Copy the listing from the line with "The width and" up to and including the line with "Screen dimensions: 384x614 point(189,568)", changing "Cancel" to "Close" and leaving everything else unchanged. Omit the pictures.
--- begin THE DATA ---
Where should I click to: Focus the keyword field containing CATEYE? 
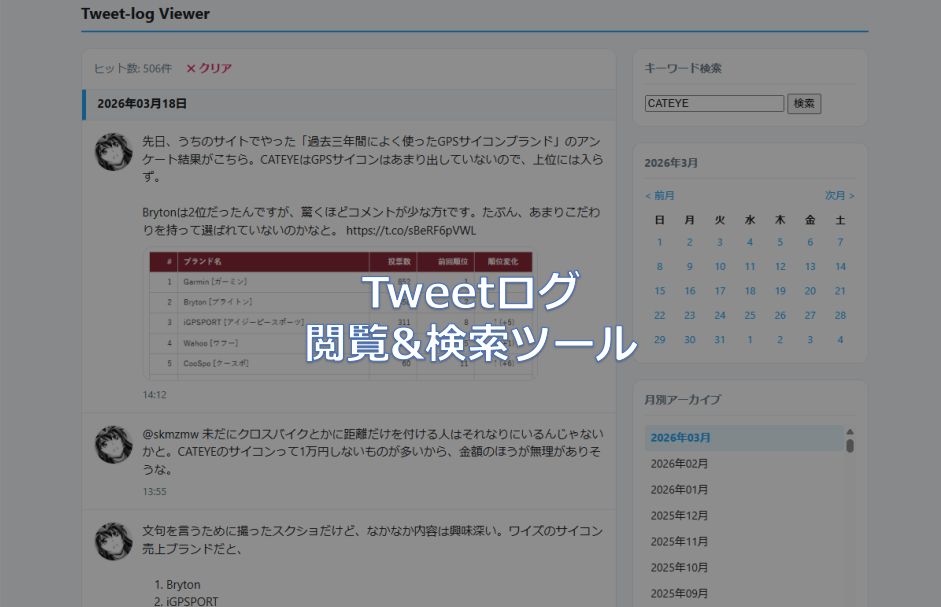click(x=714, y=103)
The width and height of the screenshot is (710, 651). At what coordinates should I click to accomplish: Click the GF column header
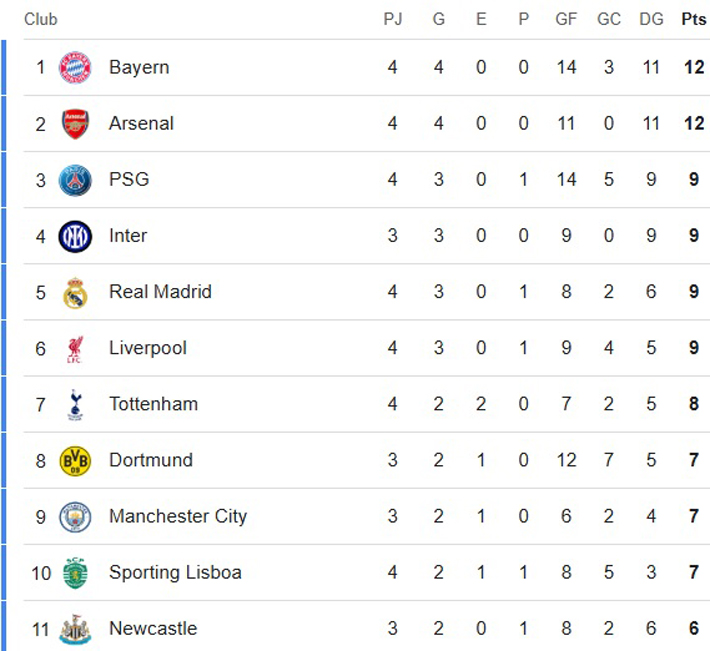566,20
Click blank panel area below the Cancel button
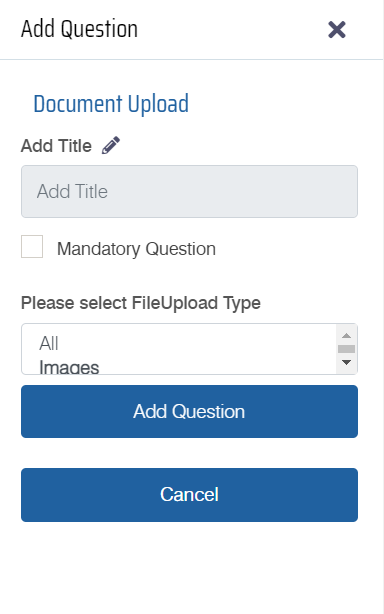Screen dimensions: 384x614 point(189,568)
--- end THE DATA ---
--- begin THE DATA ---
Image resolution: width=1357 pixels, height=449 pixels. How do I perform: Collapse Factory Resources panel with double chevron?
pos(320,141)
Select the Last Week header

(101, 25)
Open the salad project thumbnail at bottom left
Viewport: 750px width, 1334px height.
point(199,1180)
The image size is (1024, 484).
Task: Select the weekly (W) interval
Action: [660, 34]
--- end THE DATA ---
TASK OUTPUT ->
The width and height of the screenshot is (710, 651). At what coordinates should I click to accomplish: Click the GF column header
566,20
Click blank panel area below the Close button
Screen dimensions: 384x614 point(189,568)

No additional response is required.